→ What the task requires: Leave the pictures out and reproduce all the entries word for word.

(Saved entries)
----
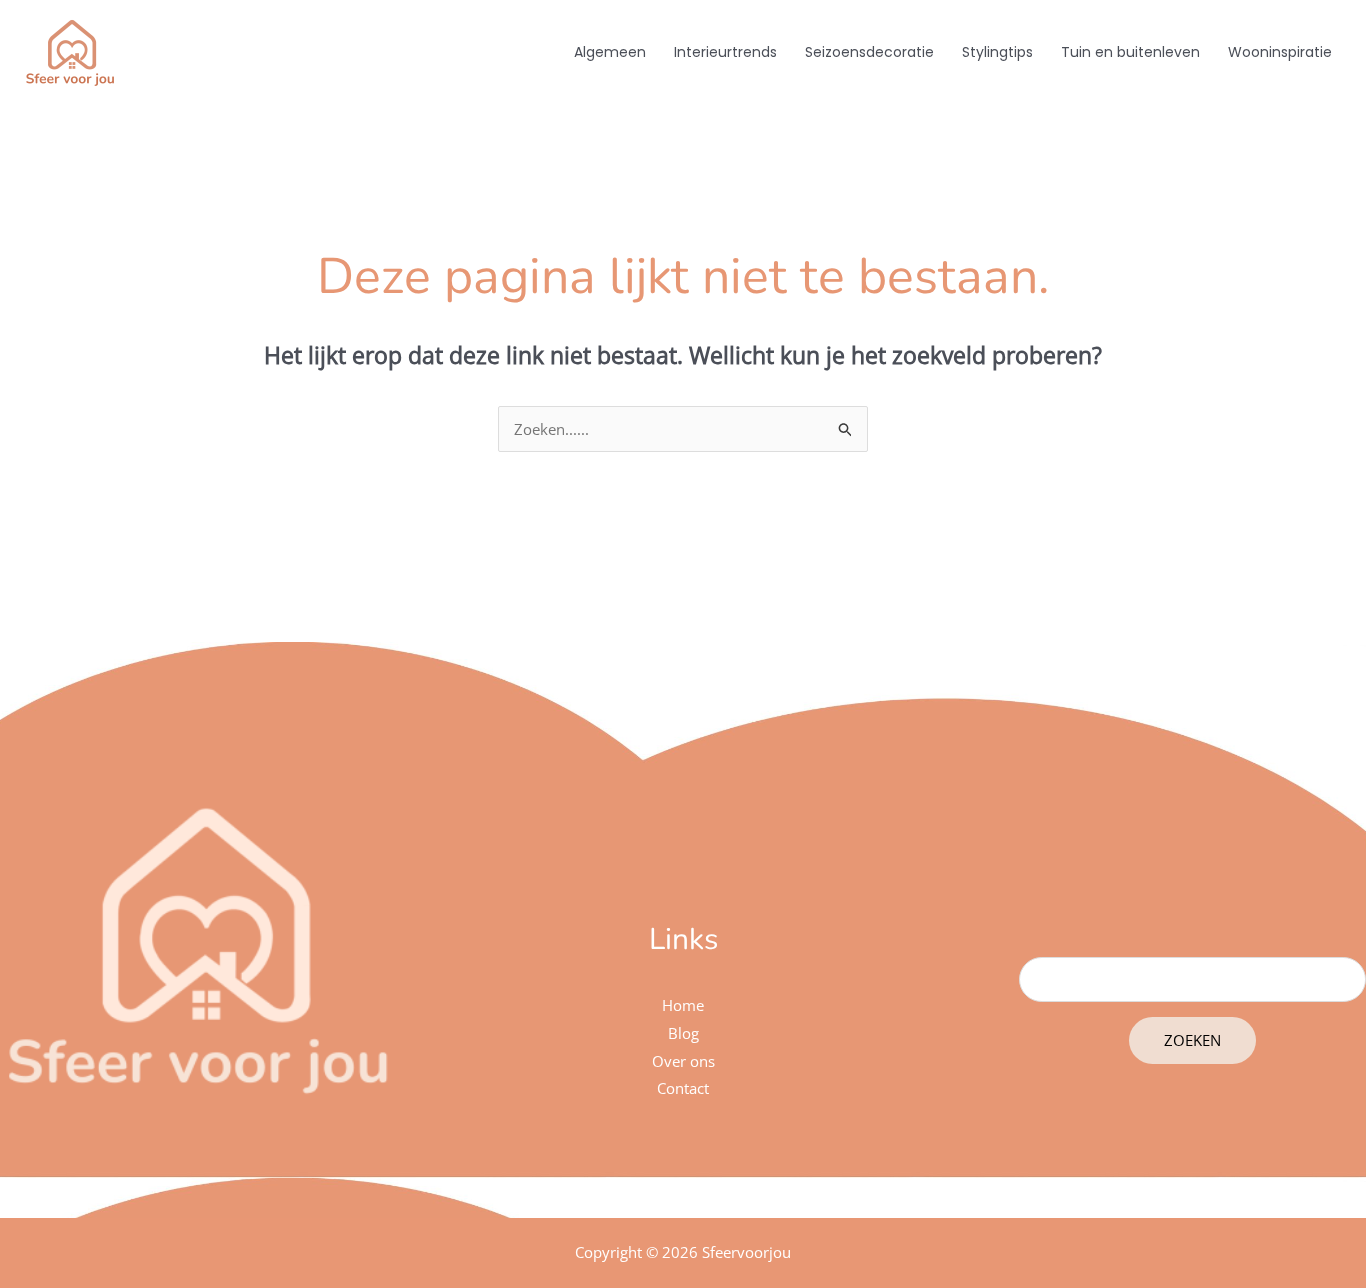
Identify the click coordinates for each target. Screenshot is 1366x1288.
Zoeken (1192, 1040)
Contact (683, 1088)
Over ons (683, 1061)
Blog (683, 1033)
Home (683, 1005)
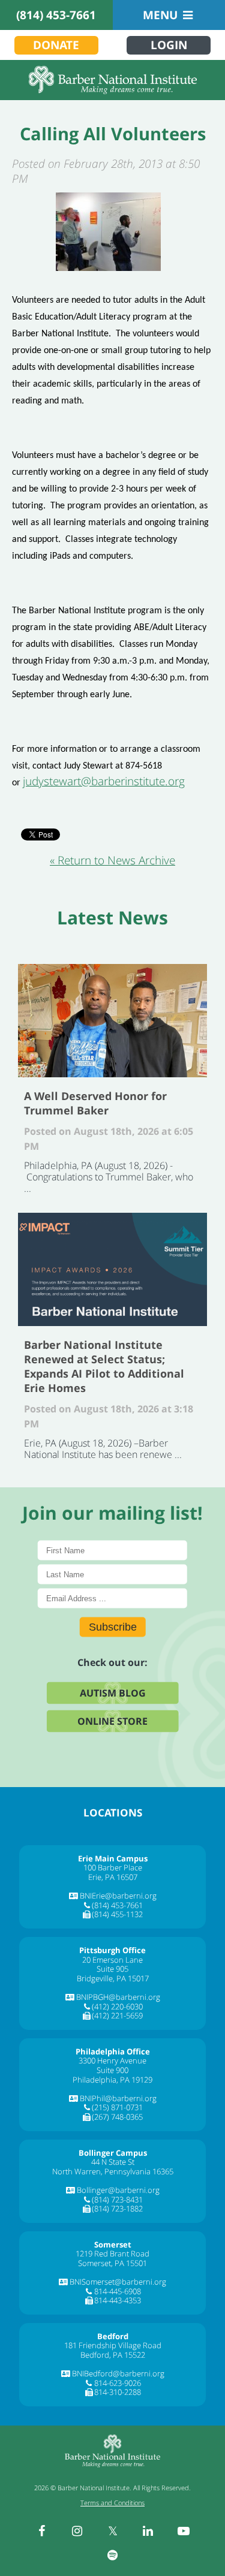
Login (169, 45)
----
→ Answer:
Identify the click coordinates for each target. Screenshot is 1366x1288.
Zoeken (1192, 1040)
Contact (683, 1088)
Over ons (683, 1061)
Blog (683, 1033)
Home (683, 1005)
Login (169, 45)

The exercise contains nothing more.